Data to use: Begin
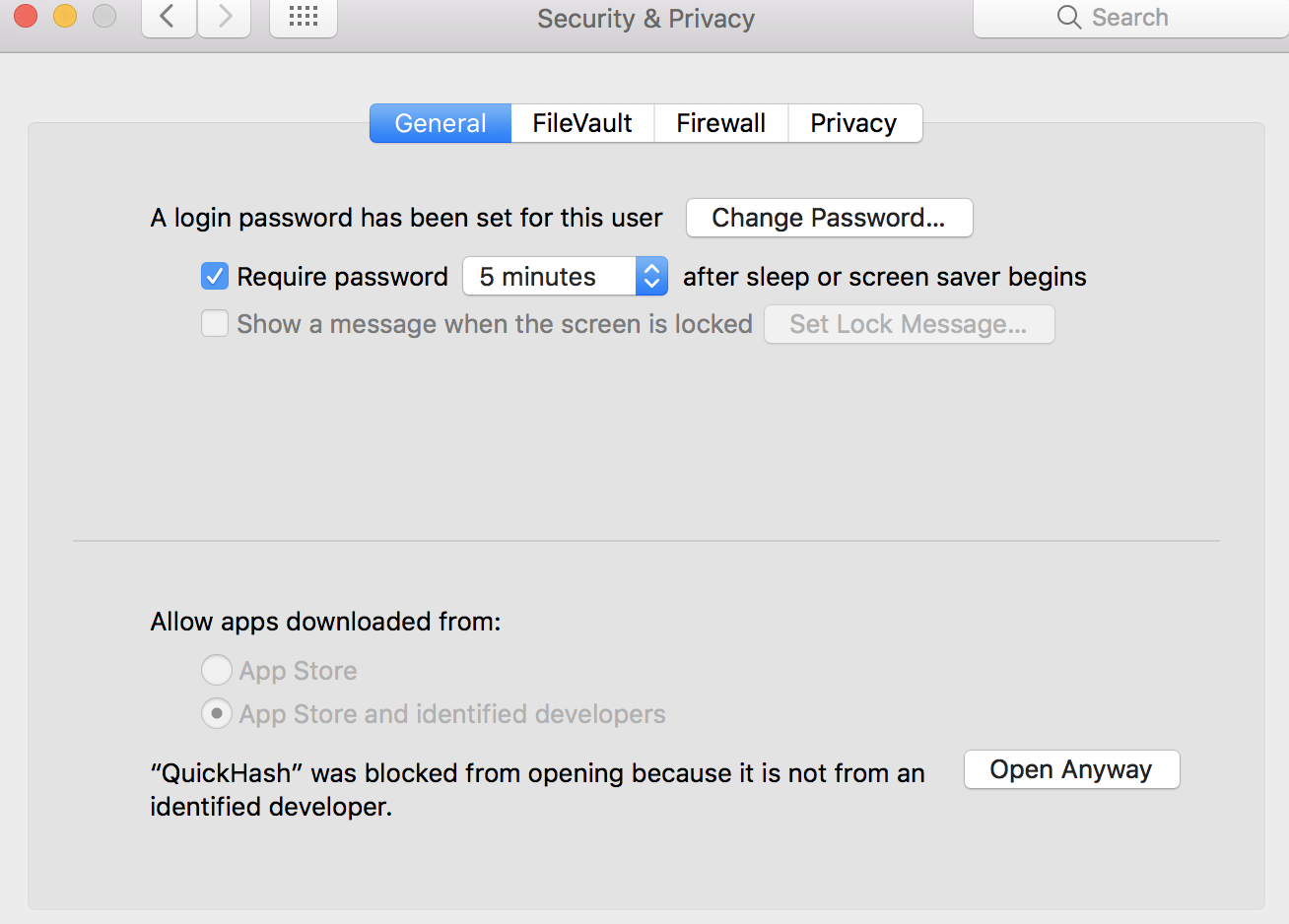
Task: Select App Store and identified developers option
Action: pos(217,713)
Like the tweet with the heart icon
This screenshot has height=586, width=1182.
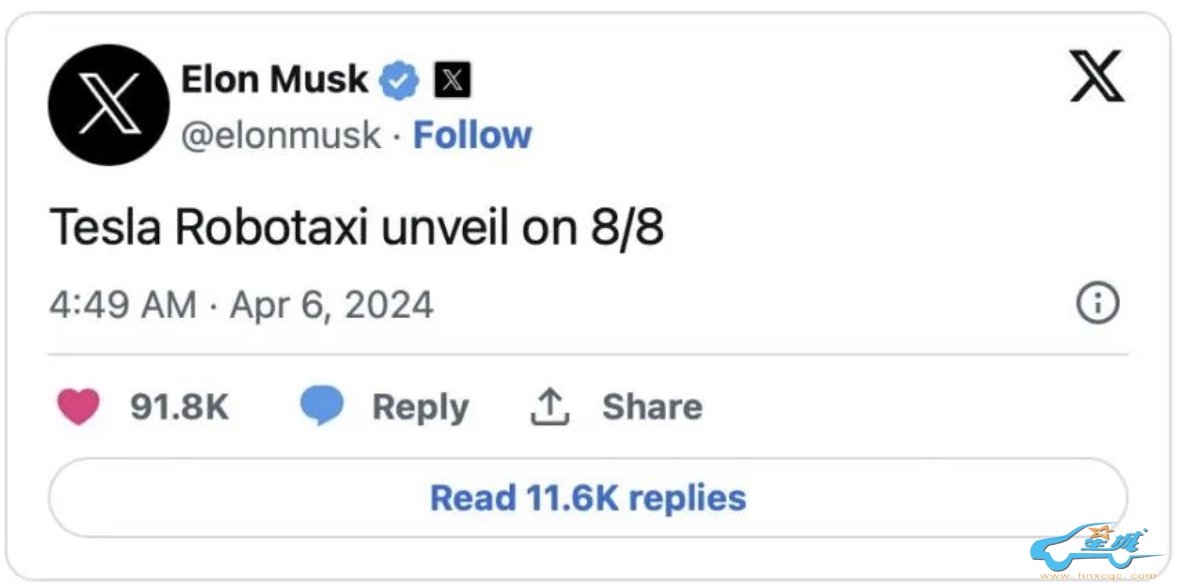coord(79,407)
Data to use: End
■ Work required:
Please write out exactly the lines from the one containing "Like the tweet with the heart icon" through the last line of the records above, and leave out any pictures.

■ Response to the task:
Like the tweet with the heart icon
This screenshot has height=586, width=1182.
coord(79,407)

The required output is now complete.